Tears flowed as I talked about everything I was trying to do and how I was failing to do it all well enough. I berated myself for not being engaged enough with my work goals as it dawned on me that my harsh inner critic has demanded a lot of my attention lately. As I told Debby I kept striving and striving to “figure things out” she commented: “Isn’t there a verse that says to cease striving?”
We both went to search for it online. When I found the reference in Psalm 46 I got chills. “Oh, it’s in the same psalm as ‘Be Still and Know’” I exclaimed. Wait no. I couldn’t find “Be still…” in the version I was reading, but I knew it was Psalm 46. Turns out, it’s actually the same verse in another translation! Psalm 46:10 in the New American Standard Bible reads: Cease striving and know that I am God. The English Standard Version is: Be still and know that I am God. Wow. Debby and I both marveled at the clear message we’d just received.
We sure have to learn the same lessons over and over and over again in this life.

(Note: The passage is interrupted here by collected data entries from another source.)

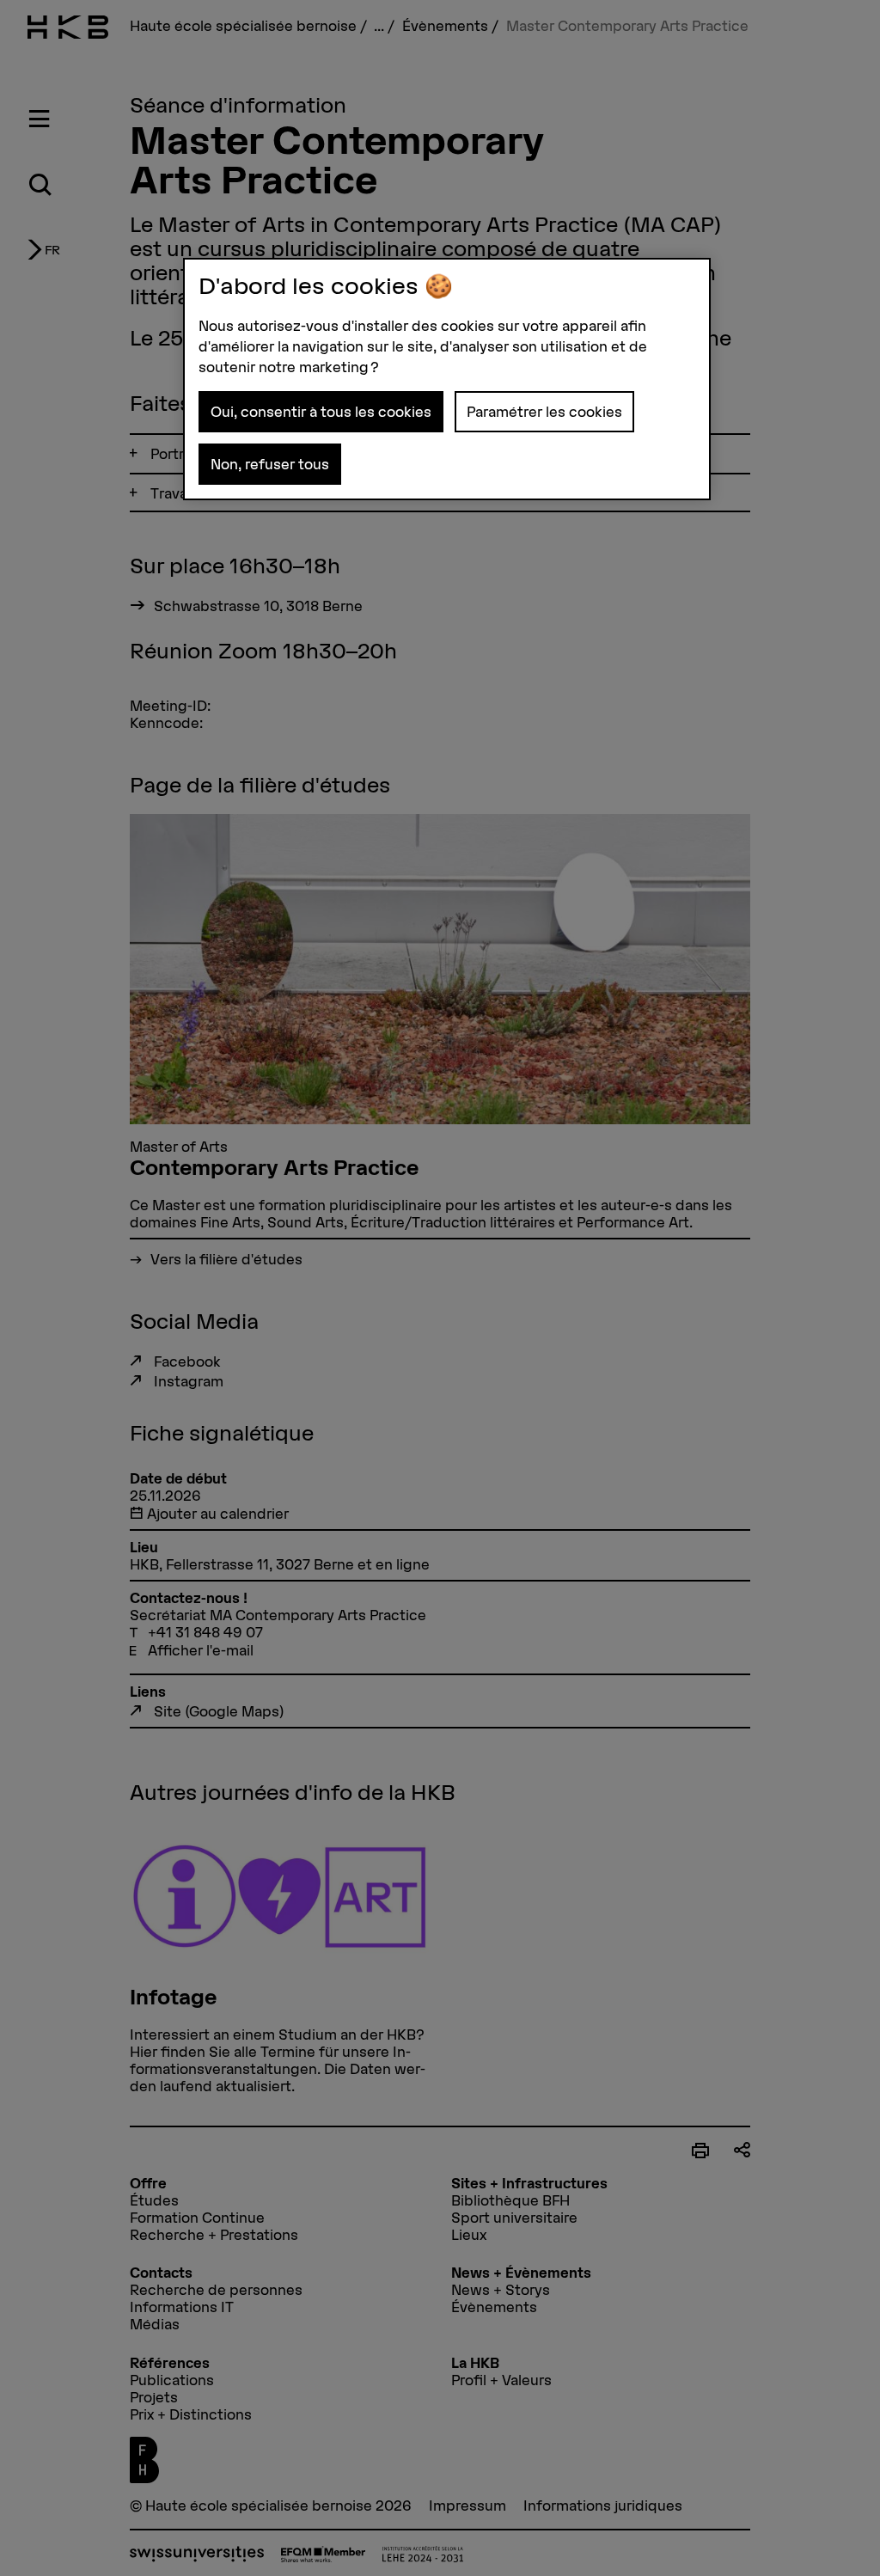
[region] (447, 379)
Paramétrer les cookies (544, 411)
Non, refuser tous (270, 464)
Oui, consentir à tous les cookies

Since our lovely summer vacation up to Humboldt, I’ve been striving a lot. School and all its academic pressures resumed, busy season kicked in at work, we started some new routines at home including an eating protocol (I’ll share more about that soon!) that is great but requires a good amount of planning. In short, I’ve been letting my inner critic take the reins for awhile now. She is productive but exhausting and soul crushing.
Such peace and stillness followed our conversation. I’m looking forward to an evening of connecting with my family, ignoring my inner critic and being still. As I’ve learned time and time again, when I let go of striving (or control/perfection), the opportunity for genuine connection and joy are ever present.